Claude Opus 4.7 is at $5/$25 — cheaper than GPT-5.5 on output. Sonnet 4.6 is at $3/$15. For Anthropic-committed teams, the migration path is “stay on Anthropic, use Sonnet 4.6 by default, escalate to Opus 4.7.”

Anthropic also has Claude Code’s flat-rate pricing tier ($200/mo Pro), which is the right answer for heavy individual developer use cases — uncapped Sonnet 4.6 + budgeted Opus 4.7.

What if I’m locked into OpenAI?

Common reasons:

  • Existing DPAs / compliance — defensible, hard to switch.
  • Computer Use — only OpenAI has the CUA-trained model that works reliably.
  • Realtime API — sub-300ms voice loop, no equivalent elsewhere.
  • Agents SDK — built around hosted state on OpenAI’s side.
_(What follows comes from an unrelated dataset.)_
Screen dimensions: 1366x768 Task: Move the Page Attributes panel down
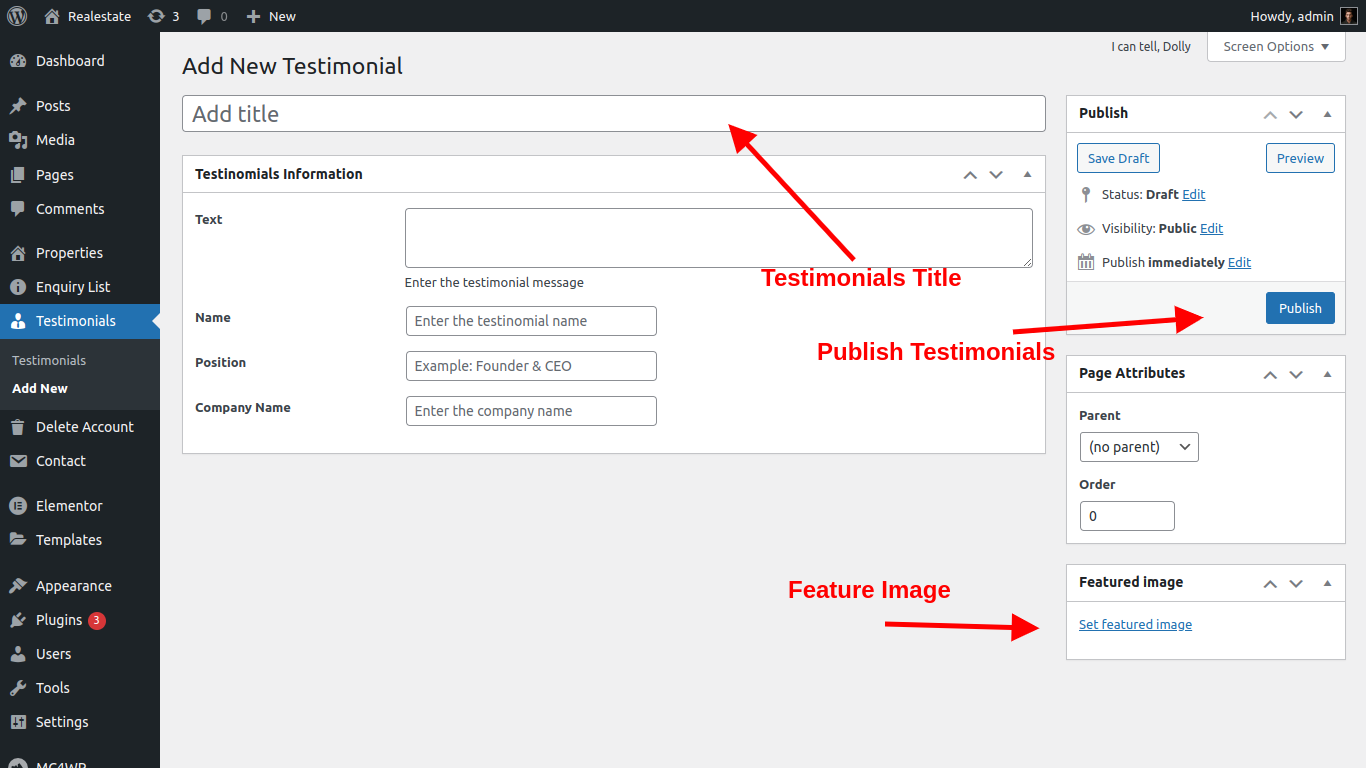[1296, 374]
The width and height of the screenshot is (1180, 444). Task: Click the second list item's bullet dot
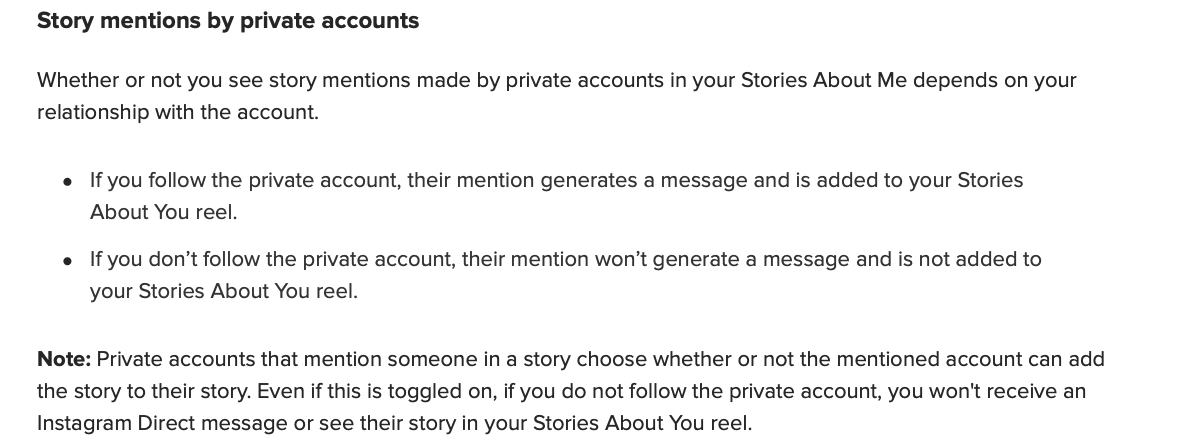click(x=68, y=260)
For these workloads, your options are:

  1. Cache aggressively. OpenAI cache is $0.50/M, 10x cheaper than fresh. Use it.
  2. Use GPT-5.5-mini when it ships. Likely $1/$8.
  3. Negotiate. $30/M is rack rate. Enterprise contracts at >$100K/year often see 30-50% discounts.
  4. Pre-process with V4-Pro. Use V4-Pro to filter / summarize / rewrite, then send only the trimmed prompt to GPT-5.5. Cuts GPT-5.5 token volume by 50-70%.

What’s coming next 30 days

  • GPT-5.5-mini — likely May, $1/$8 rumored.
  • Anthropic Sonnet 4.7 — could undercut GPT-5.5 on quality-per-dollar.
  • DeepSeek V4-Reasoning — extended thinking, targeting GPT-5.5 xhigh.
  • OpenAI volume discounts — likely tightening for >$50K/mo accounts.

TL;DR

  1. Audit your spend. Most teams have 60-80% of OpenAI calls on bounded workloads.
  2. Route bounded traffic to V4-Pro via OpenRouter / LiteLLM. Expect 70-85% cost savings.
  3. Keep GPT-5.5 for long autonomous agents, Computer Use, Realtime voice.
  4. Cache aggressively on whichever provider you stay with.
  5. Wait for GPT-5.5-mini before deciding on full cutover if you’re committed to OpenAI.

Don’t panic. Don’t big-bang migrate. Run both, measure, save 50-70%.


Last verified: April 28, 2026. Sources: OpenAI GPT-5.5 announcement (April 23, 2026), DeepSeek V4 release notes (April 24, 2026), Anthropic pricing page, Artificial Analysis benchmarks, OpenRouter pricing data.